#### Exercise details
Reproduce the part of the records below that opens with the line containing "This screenshot has height=674, width=867." and closes with the line containing "Looking at the screenshot, I should [30, 204].", swapping "carousel arrow" for "slideshow arrow" and leaving everything else unchanged.

Begin Dataset excerpts

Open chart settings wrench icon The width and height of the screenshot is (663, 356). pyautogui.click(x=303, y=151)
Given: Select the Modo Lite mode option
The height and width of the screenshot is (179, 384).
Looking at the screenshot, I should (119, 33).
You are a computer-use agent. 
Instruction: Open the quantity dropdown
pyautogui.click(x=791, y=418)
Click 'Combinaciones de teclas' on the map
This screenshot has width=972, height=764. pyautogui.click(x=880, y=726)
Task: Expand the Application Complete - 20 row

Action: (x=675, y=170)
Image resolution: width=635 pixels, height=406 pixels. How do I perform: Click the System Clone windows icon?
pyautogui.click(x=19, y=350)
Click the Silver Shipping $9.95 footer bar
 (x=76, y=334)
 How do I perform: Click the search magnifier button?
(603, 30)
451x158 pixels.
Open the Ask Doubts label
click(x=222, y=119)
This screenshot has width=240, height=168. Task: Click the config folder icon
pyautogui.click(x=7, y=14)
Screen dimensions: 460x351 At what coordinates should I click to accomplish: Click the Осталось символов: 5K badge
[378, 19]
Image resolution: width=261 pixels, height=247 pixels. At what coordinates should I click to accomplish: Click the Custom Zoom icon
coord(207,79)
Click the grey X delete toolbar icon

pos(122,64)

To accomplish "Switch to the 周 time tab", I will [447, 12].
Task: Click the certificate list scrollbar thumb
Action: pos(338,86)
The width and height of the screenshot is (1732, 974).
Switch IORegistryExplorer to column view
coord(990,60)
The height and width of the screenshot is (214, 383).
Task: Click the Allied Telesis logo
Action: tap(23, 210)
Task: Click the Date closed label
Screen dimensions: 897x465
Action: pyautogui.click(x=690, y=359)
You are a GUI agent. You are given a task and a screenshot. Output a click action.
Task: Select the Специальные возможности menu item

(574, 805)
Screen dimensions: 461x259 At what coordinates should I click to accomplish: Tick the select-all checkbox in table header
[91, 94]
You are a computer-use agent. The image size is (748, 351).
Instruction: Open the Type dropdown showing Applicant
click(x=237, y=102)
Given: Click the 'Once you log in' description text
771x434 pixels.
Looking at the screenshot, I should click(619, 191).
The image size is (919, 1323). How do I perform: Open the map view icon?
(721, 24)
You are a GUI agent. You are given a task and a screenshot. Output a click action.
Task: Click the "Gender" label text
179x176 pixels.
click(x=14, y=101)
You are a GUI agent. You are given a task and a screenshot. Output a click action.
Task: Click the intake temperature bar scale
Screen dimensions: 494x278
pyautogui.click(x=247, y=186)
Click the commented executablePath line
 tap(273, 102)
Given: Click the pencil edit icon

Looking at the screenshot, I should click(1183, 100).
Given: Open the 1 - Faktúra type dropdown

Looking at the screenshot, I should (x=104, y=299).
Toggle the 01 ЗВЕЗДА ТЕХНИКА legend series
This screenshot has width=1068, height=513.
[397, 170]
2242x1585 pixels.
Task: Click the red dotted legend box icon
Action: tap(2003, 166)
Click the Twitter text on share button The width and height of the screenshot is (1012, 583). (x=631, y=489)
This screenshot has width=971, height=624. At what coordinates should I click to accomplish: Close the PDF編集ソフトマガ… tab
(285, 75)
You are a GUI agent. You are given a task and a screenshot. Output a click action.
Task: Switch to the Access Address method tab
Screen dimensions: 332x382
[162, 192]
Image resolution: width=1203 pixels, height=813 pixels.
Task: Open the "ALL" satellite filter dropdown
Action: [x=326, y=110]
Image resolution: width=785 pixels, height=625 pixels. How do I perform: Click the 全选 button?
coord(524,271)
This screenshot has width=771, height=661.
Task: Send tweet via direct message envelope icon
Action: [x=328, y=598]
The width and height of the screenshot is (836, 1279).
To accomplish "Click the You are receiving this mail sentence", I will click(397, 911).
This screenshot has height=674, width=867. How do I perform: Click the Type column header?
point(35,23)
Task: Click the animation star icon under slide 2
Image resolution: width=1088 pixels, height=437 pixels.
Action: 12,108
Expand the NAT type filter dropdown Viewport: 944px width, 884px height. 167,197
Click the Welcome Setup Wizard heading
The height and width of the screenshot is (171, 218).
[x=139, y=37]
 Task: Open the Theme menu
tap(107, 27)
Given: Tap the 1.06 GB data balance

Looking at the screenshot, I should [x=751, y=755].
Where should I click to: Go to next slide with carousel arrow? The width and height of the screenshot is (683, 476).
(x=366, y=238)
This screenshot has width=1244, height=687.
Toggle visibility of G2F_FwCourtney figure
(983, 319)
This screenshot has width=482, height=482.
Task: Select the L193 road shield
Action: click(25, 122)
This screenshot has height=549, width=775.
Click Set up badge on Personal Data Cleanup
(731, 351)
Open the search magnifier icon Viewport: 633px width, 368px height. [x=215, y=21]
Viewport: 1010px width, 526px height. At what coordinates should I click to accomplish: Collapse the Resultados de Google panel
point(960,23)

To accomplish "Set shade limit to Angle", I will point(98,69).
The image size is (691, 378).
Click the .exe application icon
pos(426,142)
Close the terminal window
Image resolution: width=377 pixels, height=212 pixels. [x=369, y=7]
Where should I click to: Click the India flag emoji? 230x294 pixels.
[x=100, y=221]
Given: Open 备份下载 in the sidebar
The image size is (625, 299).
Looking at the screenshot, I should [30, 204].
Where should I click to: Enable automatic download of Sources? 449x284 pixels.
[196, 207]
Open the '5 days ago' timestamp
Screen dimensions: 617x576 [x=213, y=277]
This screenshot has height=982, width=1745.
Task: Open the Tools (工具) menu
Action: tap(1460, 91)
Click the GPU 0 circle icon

End Dataset excerpts

#### Expected answer
This screenshot has height=674, width=867. How do I perform: Click the Type column header?
point(35,23)
Task: Click the animation star icon under slide 2
Image resolution: width=1088 pixels, height=437 pixels.
Action: 12,108
Expand the NAT type filter dropdown Viewport: 944px width, 884px height. 167,197
Click the Welcome Setup Wizard heading
The height and width of the screenshot is (171, 218).
[x=139, y=37]
 Task: Open the Theme menu
tap(107, 27)
Given: Tap the 1.06 GB data balance

Looking at the screenshot, I should [x=751, y=755].
Where should I click to: Go to next slide with slideshow arrow? The width and height of the screenshot is (683, 476).
(x=366, y=238)
This screenshot has width=1244, height=687.
Toggle visibility of G2F_FwCourtney figure
(983, 319)
This screenshot has width=482, height=482.
Task: Select the L193 road shield
Action: click(25, 122)
This screenshot has height=549, width=775.
Click Set up badge on Personal Data Cleanup
(731, 351)
Open the search magnifier icon Viewport: 633px width, 368px height. [x=215, y=21]
Viewport: 1010px width, 526px height. At what coordinates should I click to accomplish: Collapse the Resultados de Google panel
point(960,23)

To accomplish "Set shade limit to Angle", I will point(98,69).
The image size is (691, 378).
Click the .exe application icon
pos(426,142)
Close the terminal window
Image resolution: width=377 pixels, height=212 pixels. [x=369, y=7]
Where should I click to: Click the India flag emoji? 230x294 pixels.
[x=100, y=221]
Given: Open 备份下载 in the sidebar
The image size is (625, 299).
Looking at the screenshot, I should [30, 204].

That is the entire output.